The Computer Laboratory, University of Cambridge
University of Waterloo
Waterloo, ON , Canada
The reviewing process used by most computer systems conferences originated in pre-Internet days. In this process, authors submit papers that are anonymously reviewed by program committee (PC) members and their delegates. Reviews are single-blind: reviewers know the identity of the authors of a paper, but not vice versa. At the end of the review process, authors are informed of paper acceptance or rejection and are also given reviewer feedback and scores. Authors of accepted papers use the reviews to improve the paper for the final copy, and the authors of rejected papers use them to revise and resubmit them elsewhere, or withdraw them altogether.
Recently, some conferences have tried two minor innovations. With double-blind reviewing, reviewers do not know (or, at least, pretend not to know) the authors. And, with ``shepherding'', a PC member ensures that authors of accepted papers with minor flaws make the revisions required by the PC.
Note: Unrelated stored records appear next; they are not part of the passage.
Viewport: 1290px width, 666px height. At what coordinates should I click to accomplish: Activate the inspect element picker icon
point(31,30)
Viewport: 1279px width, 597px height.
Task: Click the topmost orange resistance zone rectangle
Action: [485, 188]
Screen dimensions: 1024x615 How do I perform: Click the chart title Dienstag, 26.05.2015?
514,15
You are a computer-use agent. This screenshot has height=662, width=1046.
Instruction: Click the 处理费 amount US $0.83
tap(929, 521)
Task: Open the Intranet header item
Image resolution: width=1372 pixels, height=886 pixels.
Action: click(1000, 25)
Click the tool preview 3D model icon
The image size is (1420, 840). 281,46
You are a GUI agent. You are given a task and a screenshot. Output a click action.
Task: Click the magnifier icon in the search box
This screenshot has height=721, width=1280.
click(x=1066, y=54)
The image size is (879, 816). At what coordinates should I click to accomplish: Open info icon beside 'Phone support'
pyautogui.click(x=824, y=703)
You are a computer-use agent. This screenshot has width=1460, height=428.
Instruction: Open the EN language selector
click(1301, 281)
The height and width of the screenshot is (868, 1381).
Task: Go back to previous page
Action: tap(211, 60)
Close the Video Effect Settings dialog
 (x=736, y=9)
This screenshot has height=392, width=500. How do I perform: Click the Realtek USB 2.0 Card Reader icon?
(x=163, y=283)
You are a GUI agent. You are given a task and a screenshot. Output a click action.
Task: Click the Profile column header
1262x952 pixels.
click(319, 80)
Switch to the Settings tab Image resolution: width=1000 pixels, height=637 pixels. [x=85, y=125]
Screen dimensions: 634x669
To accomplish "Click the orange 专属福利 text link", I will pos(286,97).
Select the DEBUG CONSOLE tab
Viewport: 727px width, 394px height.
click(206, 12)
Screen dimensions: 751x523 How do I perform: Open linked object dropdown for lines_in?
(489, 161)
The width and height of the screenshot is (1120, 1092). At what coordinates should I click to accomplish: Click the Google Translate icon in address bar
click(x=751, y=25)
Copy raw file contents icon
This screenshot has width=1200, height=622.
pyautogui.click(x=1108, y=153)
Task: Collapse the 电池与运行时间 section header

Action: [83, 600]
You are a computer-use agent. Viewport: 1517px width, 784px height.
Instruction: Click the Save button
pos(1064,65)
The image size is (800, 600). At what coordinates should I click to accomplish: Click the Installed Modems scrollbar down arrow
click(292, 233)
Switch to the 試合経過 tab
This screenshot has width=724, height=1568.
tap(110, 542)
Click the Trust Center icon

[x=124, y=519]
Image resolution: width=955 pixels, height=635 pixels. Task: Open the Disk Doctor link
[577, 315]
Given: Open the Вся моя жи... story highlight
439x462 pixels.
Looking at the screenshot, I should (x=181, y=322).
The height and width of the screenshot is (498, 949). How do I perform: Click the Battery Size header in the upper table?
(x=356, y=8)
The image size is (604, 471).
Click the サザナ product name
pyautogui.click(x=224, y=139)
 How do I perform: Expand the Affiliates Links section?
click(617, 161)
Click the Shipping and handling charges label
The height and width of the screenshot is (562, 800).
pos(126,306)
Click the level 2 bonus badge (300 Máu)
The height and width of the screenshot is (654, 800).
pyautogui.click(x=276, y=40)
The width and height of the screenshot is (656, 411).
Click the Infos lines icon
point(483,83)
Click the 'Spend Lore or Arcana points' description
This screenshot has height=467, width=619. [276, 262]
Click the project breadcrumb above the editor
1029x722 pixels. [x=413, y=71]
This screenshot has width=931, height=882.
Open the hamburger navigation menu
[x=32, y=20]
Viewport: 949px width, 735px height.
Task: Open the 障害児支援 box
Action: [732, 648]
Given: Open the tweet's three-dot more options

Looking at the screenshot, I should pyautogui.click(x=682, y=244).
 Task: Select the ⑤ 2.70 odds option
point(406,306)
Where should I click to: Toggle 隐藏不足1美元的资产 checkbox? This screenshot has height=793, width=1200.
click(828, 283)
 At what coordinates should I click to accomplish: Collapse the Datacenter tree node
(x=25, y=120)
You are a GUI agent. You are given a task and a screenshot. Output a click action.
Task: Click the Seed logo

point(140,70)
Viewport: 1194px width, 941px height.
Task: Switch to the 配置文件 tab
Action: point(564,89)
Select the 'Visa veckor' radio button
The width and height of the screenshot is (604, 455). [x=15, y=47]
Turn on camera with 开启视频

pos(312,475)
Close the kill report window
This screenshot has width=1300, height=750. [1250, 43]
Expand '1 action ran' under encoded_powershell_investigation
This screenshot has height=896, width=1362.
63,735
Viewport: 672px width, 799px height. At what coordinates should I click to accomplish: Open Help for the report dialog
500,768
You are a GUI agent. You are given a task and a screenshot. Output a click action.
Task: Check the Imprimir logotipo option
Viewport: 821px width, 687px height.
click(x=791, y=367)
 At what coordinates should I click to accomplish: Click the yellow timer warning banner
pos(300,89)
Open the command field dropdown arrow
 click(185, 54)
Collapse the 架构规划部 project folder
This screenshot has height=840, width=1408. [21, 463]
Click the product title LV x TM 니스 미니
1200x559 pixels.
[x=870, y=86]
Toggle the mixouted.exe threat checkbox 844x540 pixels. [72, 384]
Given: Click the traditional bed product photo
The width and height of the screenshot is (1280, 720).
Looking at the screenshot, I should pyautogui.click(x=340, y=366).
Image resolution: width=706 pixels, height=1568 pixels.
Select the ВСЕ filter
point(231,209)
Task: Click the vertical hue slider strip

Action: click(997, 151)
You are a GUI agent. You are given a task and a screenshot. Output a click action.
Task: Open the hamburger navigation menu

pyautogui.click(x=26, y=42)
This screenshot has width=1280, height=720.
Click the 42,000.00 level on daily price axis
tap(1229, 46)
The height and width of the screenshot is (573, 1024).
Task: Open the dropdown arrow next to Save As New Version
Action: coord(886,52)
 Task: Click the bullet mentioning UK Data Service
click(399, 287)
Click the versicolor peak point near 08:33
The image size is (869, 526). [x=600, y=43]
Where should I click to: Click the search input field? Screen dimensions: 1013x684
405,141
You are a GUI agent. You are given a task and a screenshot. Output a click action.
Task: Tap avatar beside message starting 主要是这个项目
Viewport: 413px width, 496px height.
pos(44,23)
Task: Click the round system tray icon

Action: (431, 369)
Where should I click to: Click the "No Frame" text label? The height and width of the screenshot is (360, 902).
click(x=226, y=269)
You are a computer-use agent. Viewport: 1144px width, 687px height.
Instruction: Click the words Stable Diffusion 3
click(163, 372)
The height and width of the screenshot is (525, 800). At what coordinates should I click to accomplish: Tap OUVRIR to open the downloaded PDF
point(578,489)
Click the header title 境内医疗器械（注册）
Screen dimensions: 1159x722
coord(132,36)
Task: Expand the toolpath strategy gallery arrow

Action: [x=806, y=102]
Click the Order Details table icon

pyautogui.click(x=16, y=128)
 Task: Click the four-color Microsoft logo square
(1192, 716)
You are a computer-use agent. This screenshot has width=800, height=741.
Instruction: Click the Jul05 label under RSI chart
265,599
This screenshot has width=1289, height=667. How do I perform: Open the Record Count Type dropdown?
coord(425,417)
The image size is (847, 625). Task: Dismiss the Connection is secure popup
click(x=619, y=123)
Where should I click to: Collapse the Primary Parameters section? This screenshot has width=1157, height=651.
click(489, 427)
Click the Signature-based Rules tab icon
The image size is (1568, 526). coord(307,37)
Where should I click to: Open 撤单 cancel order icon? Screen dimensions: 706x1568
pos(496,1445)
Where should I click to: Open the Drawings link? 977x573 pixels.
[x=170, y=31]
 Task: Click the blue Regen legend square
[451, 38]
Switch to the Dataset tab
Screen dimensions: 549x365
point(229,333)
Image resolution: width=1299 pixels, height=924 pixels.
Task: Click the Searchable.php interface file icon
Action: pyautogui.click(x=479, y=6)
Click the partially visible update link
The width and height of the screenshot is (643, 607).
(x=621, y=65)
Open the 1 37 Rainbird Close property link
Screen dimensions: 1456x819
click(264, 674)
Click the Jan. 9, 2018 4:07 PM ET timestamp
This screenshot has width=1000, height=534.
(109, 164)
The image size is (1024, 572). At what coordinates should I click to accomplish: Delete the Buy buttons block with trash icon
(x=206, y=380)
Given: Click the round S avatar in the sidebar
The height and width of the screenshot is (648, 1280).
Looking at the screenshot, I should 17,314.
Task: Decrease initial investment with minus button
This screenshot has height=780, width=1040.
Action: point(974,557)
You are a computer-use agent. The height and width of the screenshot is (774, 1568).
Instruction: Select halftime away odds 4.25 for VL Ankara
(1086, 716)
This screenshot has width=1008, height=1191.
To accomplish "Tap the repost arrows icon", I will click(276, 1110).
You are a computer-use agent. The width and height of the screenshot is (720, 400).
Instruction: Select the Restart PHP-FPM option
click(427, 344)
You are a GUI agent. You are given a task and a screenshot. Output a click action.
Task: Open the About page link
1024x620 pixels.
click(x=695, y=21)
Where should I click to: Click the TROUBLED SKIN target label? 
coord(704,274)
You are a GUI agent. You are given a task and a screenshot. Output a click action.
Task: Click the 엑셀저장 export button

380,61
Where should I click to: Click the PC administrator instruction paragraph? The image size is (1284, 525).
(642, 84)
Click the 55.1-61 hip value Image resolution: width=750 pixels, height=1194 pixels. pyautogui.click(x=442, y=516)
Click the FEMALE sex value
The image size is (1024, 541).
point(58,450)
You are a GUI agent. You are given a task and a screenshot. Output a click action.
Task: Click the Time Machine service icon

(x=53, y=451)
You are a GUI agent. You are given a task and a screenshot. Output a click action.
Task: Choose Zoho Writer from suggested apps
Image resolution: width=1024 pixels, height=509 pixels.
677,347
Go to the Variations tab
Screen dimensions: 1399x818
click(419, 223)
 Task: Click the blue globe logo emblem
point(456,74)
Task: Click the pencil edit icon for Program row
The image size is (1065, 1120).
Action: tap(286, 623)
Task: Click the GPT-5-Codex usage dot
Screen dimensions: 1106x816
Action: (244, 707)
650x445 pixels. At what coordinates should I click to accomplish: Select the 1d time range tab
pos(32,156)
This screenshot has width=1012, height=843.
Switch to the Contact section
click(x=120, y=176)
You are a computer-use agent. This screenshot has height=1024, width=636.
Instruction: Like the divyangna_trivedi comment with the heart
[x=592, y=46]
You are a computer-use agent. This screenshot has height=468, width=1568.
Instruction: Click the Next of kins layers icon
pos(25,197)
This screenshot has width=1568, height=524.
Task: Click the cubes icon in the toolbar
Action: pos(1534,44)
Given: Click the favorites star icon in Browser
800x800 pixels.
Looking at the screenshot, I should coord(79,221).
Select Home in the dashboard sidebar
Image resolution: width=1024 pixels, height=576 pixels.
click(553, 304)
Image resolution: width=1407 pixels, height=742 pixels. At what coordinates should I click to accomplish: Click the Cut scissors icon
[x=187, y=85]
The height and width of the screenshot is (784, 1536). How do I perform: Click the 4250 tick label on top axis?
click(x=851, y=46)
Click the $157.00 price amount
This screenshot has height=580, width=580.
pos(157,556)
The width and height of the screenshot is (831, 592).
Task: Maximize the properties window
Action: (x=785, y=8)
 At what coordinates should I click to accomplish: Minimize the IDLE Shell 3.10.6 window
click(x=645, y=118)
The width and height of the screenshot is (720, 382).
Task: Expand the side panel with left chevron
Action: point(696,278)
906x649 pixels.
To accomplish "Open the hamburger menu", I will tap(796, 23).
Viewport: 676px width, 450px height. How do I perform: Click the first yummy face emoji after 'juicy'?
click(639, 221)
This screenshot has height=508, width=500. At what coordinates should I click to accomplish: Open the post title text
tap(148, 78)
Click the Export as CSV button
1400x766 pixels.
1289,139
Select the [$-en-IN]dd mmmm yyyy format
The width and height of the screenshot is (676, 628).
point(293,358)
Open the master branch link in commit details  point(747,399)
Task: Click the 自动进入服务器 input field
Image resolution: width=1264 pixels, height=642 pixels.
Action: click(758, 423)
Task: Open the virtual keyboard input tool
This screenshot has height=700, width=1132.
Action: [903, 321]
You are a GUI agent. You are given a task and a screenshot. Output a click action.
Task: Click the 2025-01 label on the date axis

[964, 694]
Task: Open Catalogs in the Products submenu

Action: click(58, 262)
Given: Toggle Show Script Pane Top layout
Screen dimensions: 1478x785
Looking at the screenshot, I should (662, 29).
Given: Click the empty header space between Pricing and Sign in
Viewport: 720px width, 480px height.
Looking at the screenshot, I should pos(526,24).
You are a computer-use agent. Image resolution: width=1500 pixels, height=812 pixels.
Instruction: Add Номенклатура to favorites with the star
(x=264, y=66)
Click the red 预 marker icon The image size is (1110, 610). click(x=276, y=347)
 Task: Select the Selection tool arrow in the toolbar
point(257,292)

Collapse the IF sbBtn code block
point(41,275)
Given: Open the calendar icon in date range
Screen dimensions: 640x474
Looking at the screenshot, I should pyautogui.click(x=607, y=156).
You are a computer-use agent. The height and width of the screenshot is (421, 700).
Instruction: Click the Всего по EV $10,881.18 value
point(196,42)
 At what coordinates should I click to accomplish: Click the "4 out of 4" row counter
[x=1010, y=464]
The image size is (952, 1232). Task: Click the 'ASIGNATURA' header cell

Surprisingly, the advent of the Internet has scarcely changed the reviewing process. Everything proceeds as before, except that papers and reviews are submitted online or by email, and the paper discussion process, at least for second-tier conferences and workshops, does not require the physical presence of the PC. A naive observer, seeing the essential structure of the reviewing process preserved with such verisimilitude, may come to the conclusion that the process has achieved perfection, and that is why the Internet has had so little impact. Such an observer would be, sadly, rather mistaken.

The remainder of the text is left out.